## Required action
For every line of the material below, check for the string "agent" and return the line if it is there.

## Supplied records
+ + + +

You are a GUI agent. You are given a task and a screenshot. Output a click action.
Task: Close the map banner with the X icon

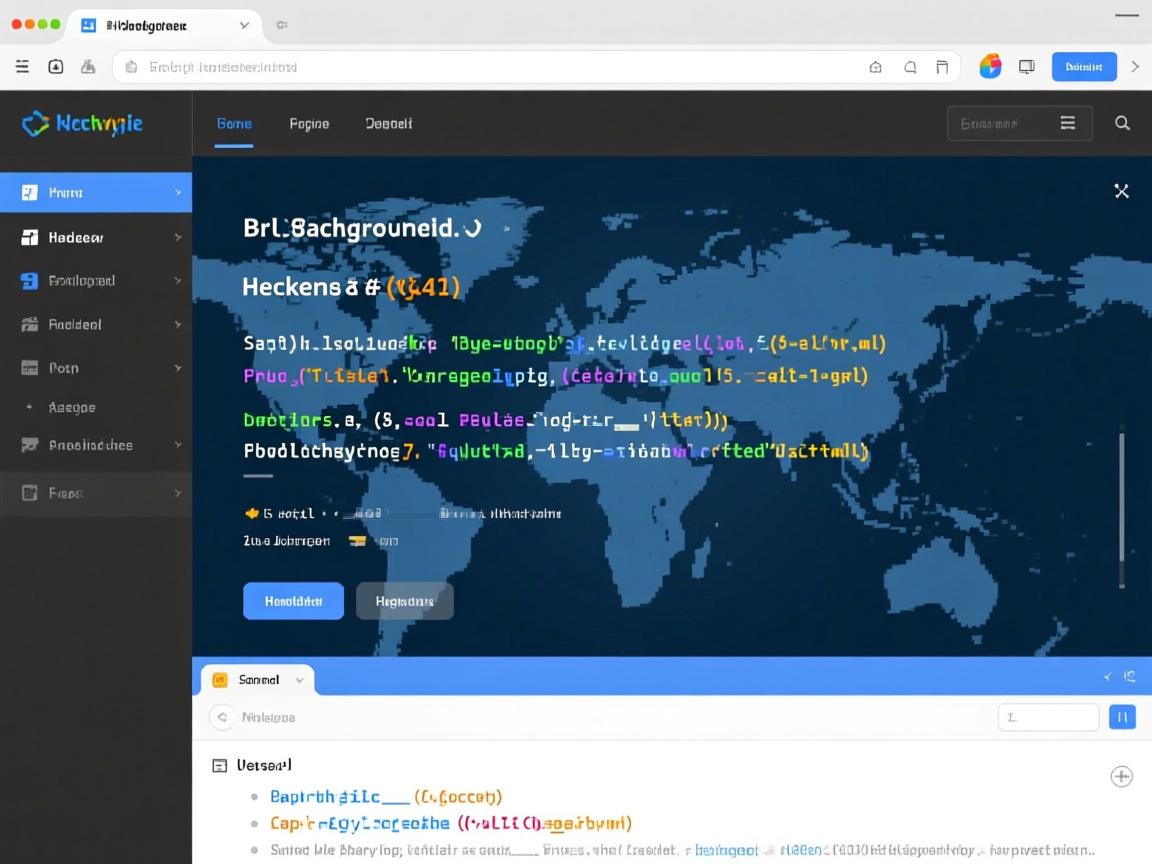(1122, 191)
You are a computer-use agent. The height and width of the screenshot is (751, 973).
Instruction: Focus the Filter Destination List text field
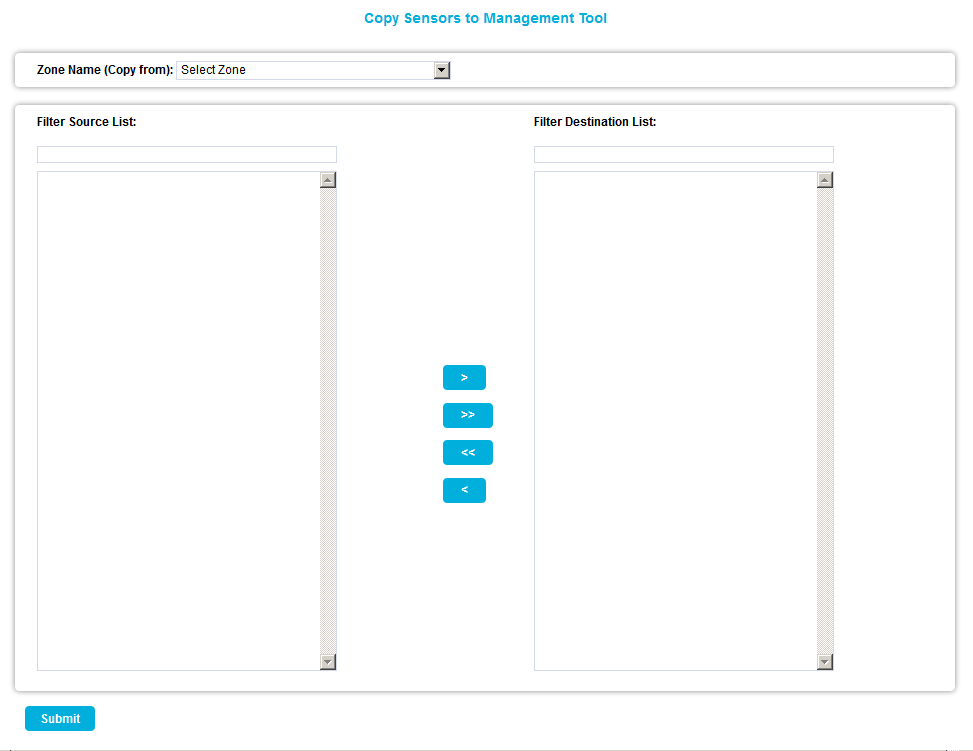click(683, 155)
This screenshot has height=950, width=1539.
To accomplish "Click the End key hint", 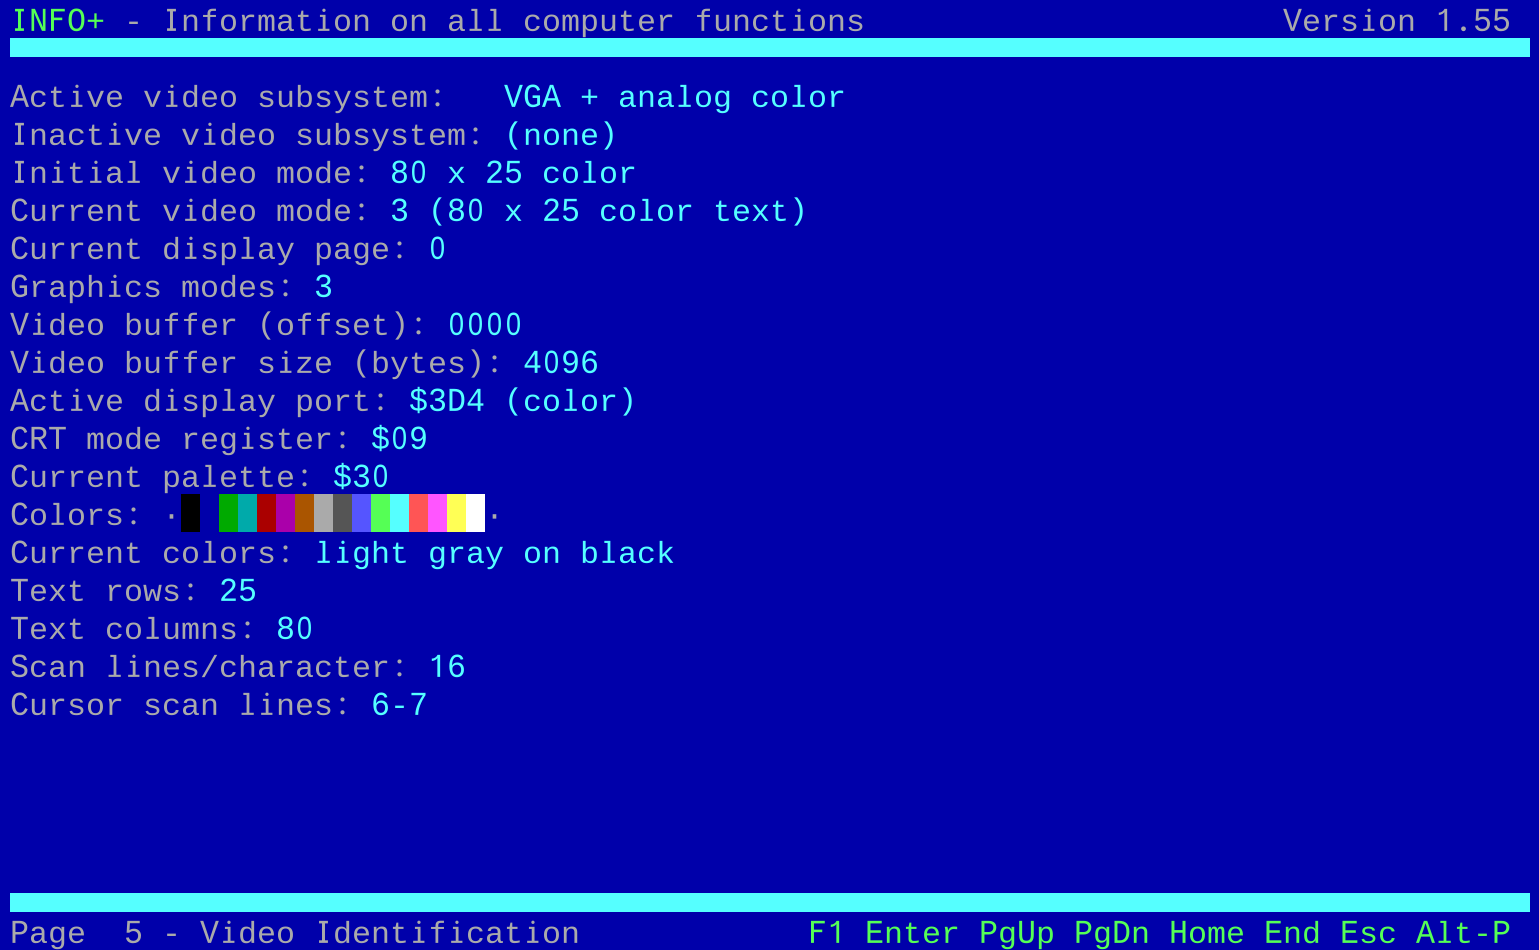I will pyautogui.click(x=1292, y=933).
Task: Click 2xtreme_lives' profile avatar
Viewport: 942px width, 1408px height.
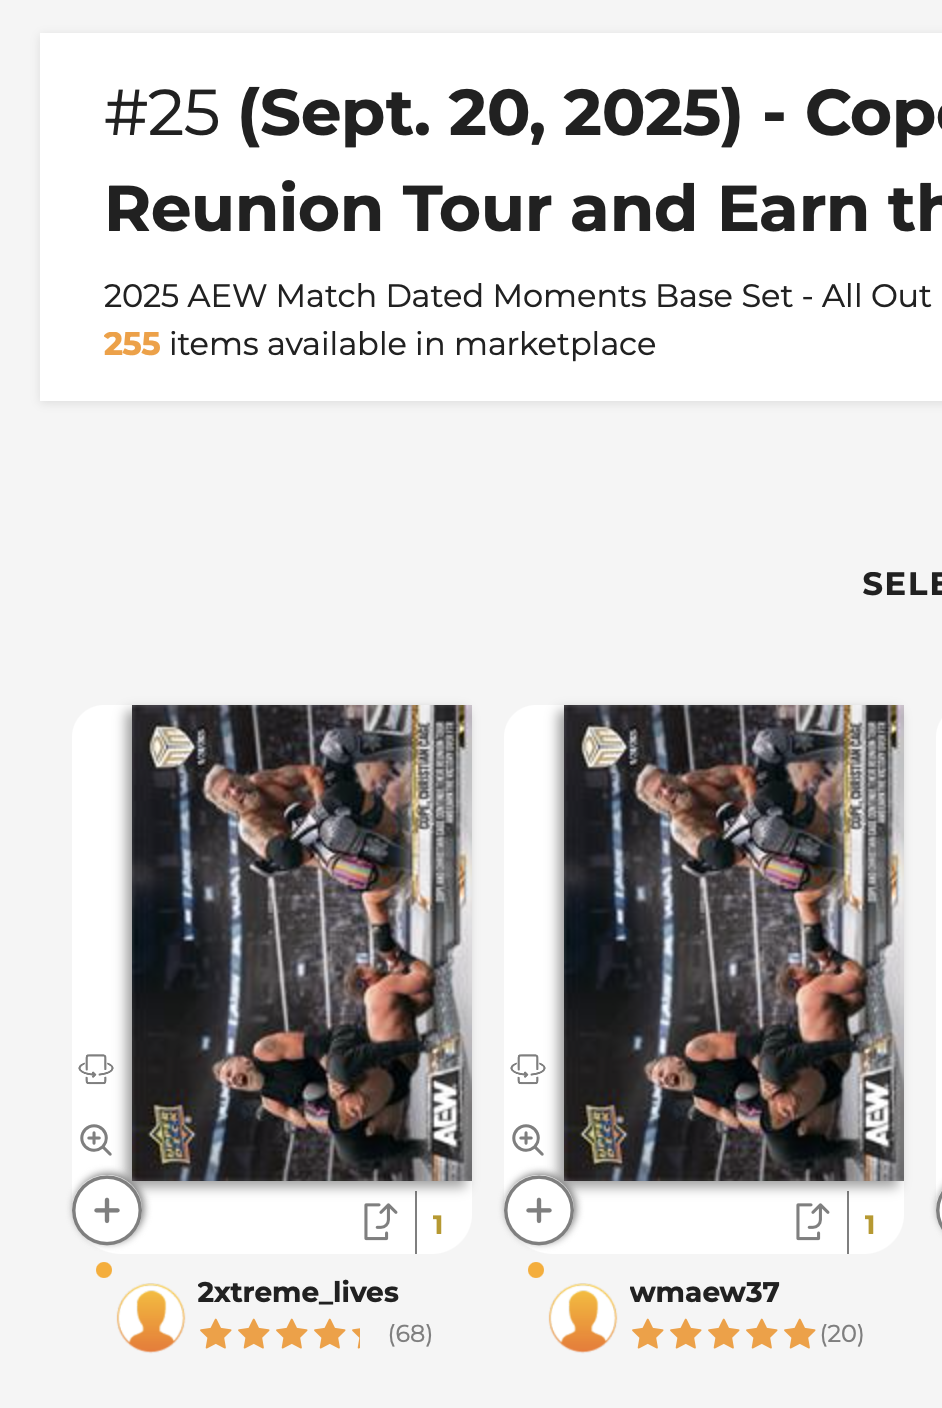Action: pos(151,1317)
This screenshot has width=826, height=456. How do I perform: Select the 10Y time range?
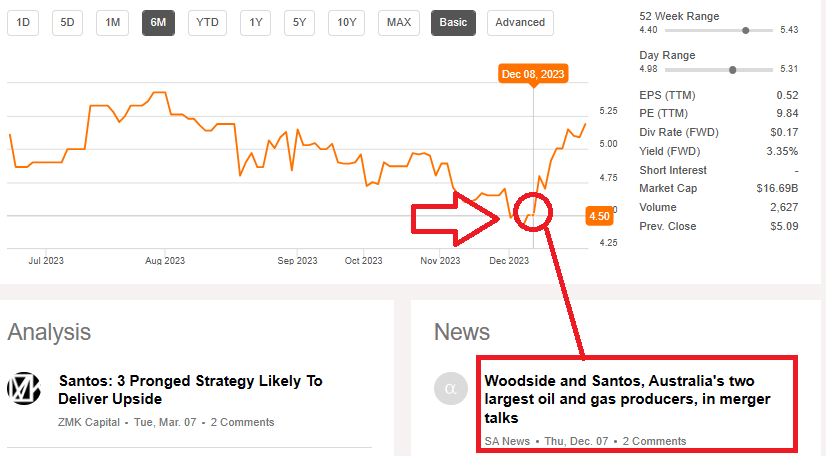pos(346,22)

+ + + +

## Result of the exercise
You are a GUI agent. You are given a task and a screenshot. Output a click action.
You are a computer-use agent. The height and width of the screenshot is (751, 973).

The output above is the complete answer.